* _Problem to solve_
Reproduce verbatim the final portion of the material below, from the line containing "Click the Export List folder toolbar icon" through its last line, and nothing else.

* _Material for this task_

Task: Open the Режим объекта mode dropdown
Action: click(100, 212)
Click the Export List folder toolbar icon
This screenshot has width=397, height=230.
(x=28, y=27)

* _Final answer_
Click the Export List folder toolbar icon
This screenshot has width=397, height=230.
(x=28, y=27)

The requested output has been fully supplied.